我曾把费玉清的一首《梦驼铃》改编成《念母恩》。主要歌词如下:犹忆母亲年轻时,揽镜轻梳妆,篱笆外的青苔路,牵起我小手。镜中玉颜今何在,岁月染白了头,暮时遥望去时路,念念是儿郎。前方无尽的旅程如此地漫长,总是在夜里想起您的慈祥。当我越走啊越远,走不出您的思念,曾经多少次梦见,您的笑容。

我经常忆念母亲年轻的时候,瘦削的身材,一袭青衣,细长的眼睛里满是慈爱。我有两个姐姐,一个妹妹。我的父母有一股顽强的信念:自己没有文化而受了那么多苦,一定要送孩子读书,不能让孩子再受苦了。于是,她总是种很多菜,养很多鸡鸭。每到圩天(赶集日),她总是早早起床,准备好去集市卖的东西,匆匆吃完早饭,换上整洁的青衣,坐在凳子上,对着镜子,在头发上抹点茶油再梳一梳,薄薄的刘海很整齐,油油亮亮的。

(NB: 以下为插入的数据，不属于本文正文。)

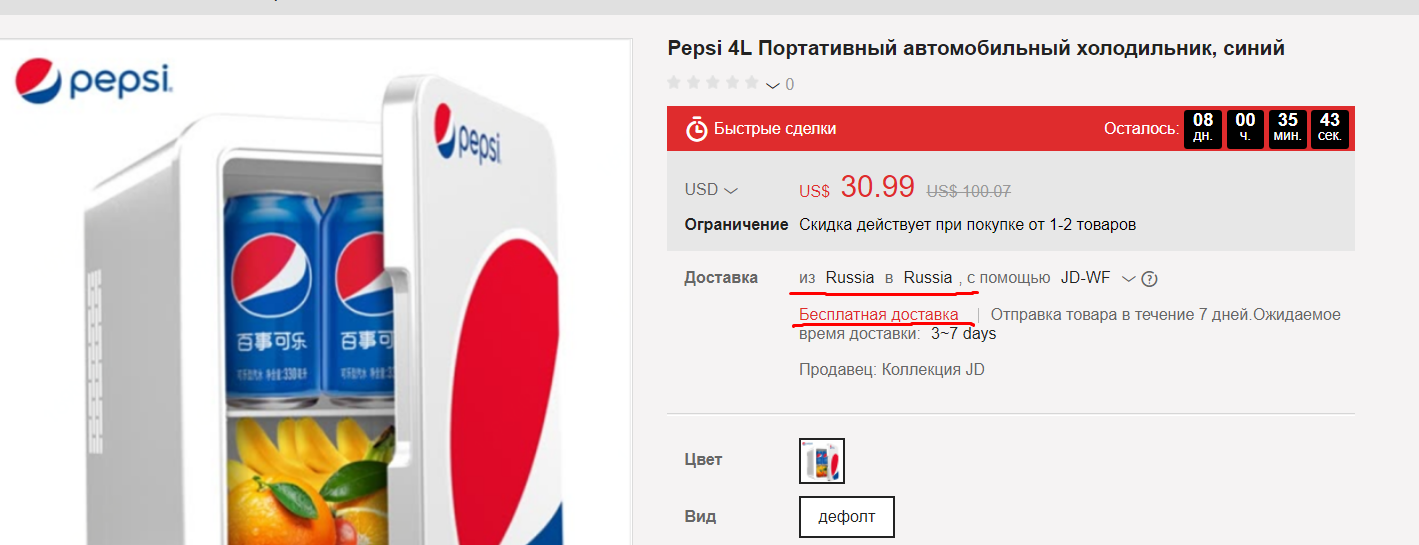Click the Бесплатная доставка link
Viewport: 1419px width, 545px height.
point(878,315)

她小小的个子充满客家妇女特有的朴实和热情,声音也很宏亮。她总是很自豪地说,她的东西总是卖得比别人快。回家后,她掏出一叠零钱,有时候有十几块,有时候有二十几块,她叠得整整齐齐地收好,很开心的样子。我们都知道,那是我们四个孩子的学费。

我去镇上读初中时,平时住校。母亲卖完东西,有时到宿舍来找我,有时就在教室外面等我下课。见了面,她总是一副很高兴的样子,递给我一盒热热的新鲜菜,偶尔给我几块零花钱。她总是拿着一根扁担,弯弯的却那么坚韧,油油的透着艰辛。

虽然母亲总是很忙,很累,但她从来没有打骂过我们。她生病时,就自己采一点草药,和着一两个蛋煮了。她把草药吃掉了,蛋留给我们吃。我们都不忍心吃,或者吃一点就跑开了。她似乎带着一点嗔怒地命令我们:“过来吃了。”这是我唯一能记起她对孩子“发脾气”的样子。

母亲每天都很早起床,她总有做不完的事。我很清楚地记得,在清晨的曦微中,她经常挑着两桶满满的肥水去浇菜——满得都快溢出来了。她只有一米四的个子,而桶却那么高,我甚至有点担心上坡的时候会不会拖到地了。有时候,她停下来,用手扶住腰,一副很痛苦的表情。后来我才知道,母亲得了肾结石。

有一次,下着大雨,我骑着摩托车,雨水顺着雨衣边缘钻进我的脸颊。我想起我的母亲,从年轻到年迈,多少次在风雨中奔忙。在巨大的雨幕背景下,母亲的身影是如此的坚韧,又是如此的弱小。母亲老了,得了风湿和关节炎。她说,不知道雨湿了多少衣服。我望着厚厚的雨幕,想起母亲一次次在雨中穿梭的身影,突然泪如泉涌。泪水和着雨水,咸咸的,却又暖暖的。此时,我似乎更加感受到母亲的那份艰辛,看起来那么轻描淡写,却蕴含着如此深重的慈爱。

这几年,我老是向外追逐,母亲像是被忽略的存在,我还经常嫌她啰嗦。我竟然不知道,母爱,虽如此平常,却又如此珍贵。

回忆母亲的点点滴滴,我那颗扭曲而粗糙的心,像是干旱已久的土地,在春雨的滋润下重新变得鲜活而细致起来。母亲的爱,如月亮般皎洁,又如阳光般温暖。

记得我上大学时,有一次放假回家,母亲在远远的路口等我。夕阳的金色抹亮了母亲的笑容,她说:我这几天都在等你回来。细长的眼睛里满是笑意和慈爱。那一瞬间,泪水盈湿了我的眼眶。我知道,也许在母亲的每一个念头里,都是她的孩子;也许在母亲的每一个笑容里,都有她的孩子。

那一刻,母亲定格在金色的夕阳中。那么温暖,那么空旷,却又那么悠长。